» PROVIDED MATERIAL
┄┄┄┄┄┄┄┄┄┄
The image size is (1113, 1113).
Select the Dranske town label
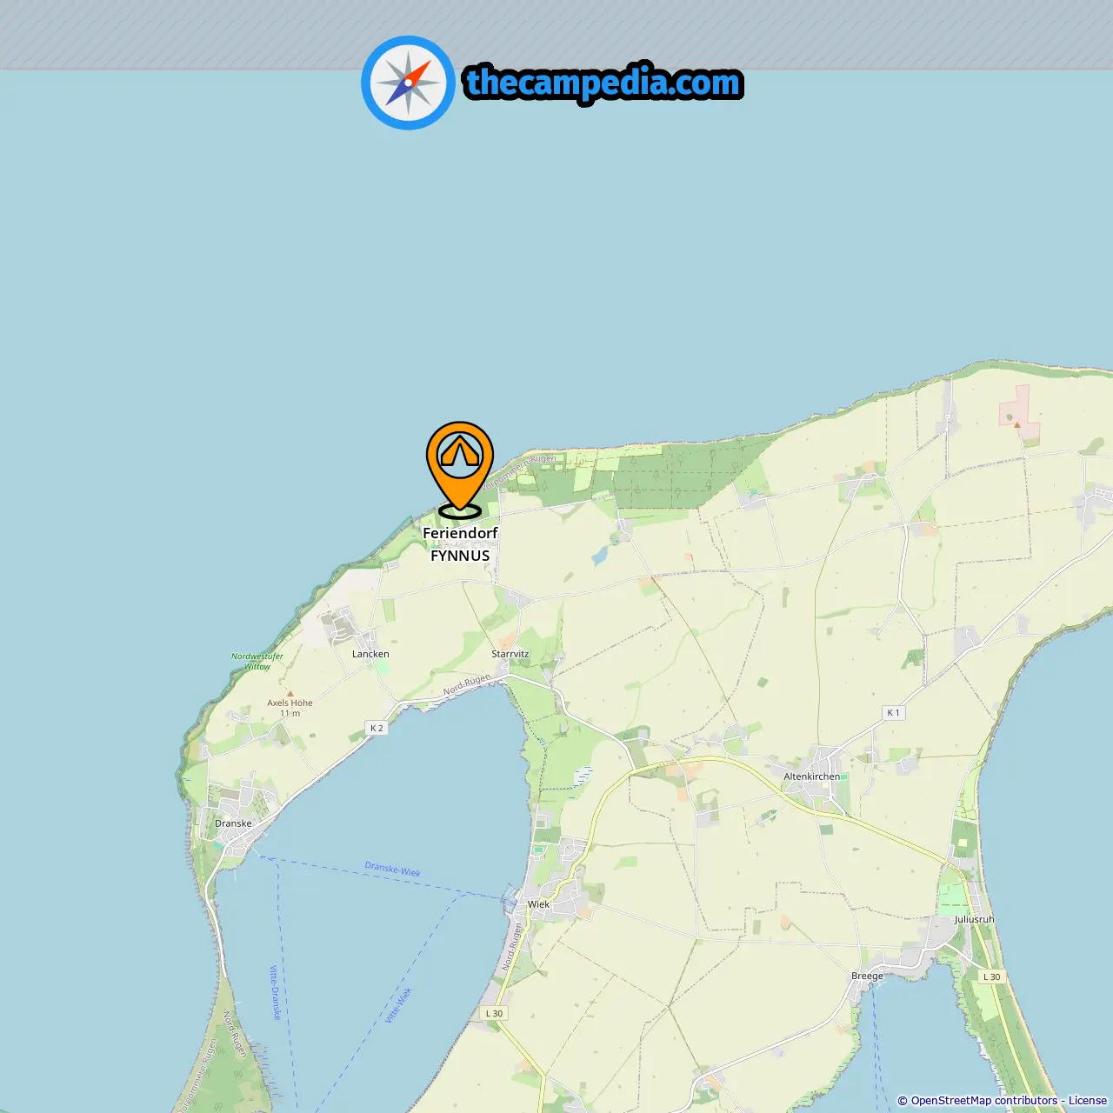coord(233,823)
┄┄┄┄┄┄┄┄┄┄
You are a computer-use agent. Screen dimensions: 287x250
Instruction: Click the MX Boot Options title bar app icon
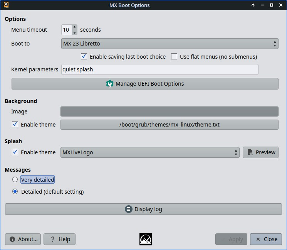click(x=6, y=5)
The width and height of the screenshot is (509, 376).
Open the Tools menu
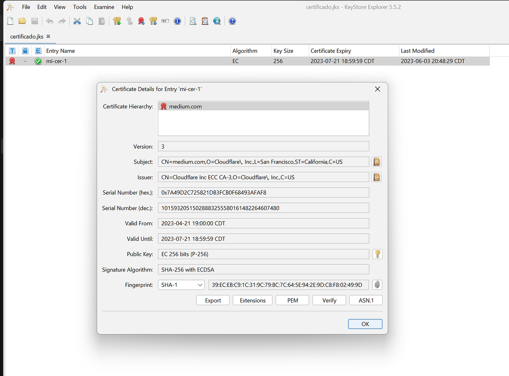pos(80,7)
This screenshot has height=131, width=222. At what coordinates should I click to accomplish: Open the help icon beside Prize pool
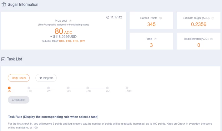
┄┄┄┄┄┄┄┄┄┄
» EXERCISE DESCRIPTION
Rewrite the lines starting at the one containing "The width and" and ending at the one containing "This screenshot has", swapping "screenshot" for "image" and changing nothing else. Leave the pictures out of your answer.

» SOLUTION TO THE EXERCISE
The width and height of the image is (509, 376).
Open the Tools menu
pos(80,7)
This image has height=131, width=222. At what coordinates should I click to accomplish: Open the help icon beside Prize pool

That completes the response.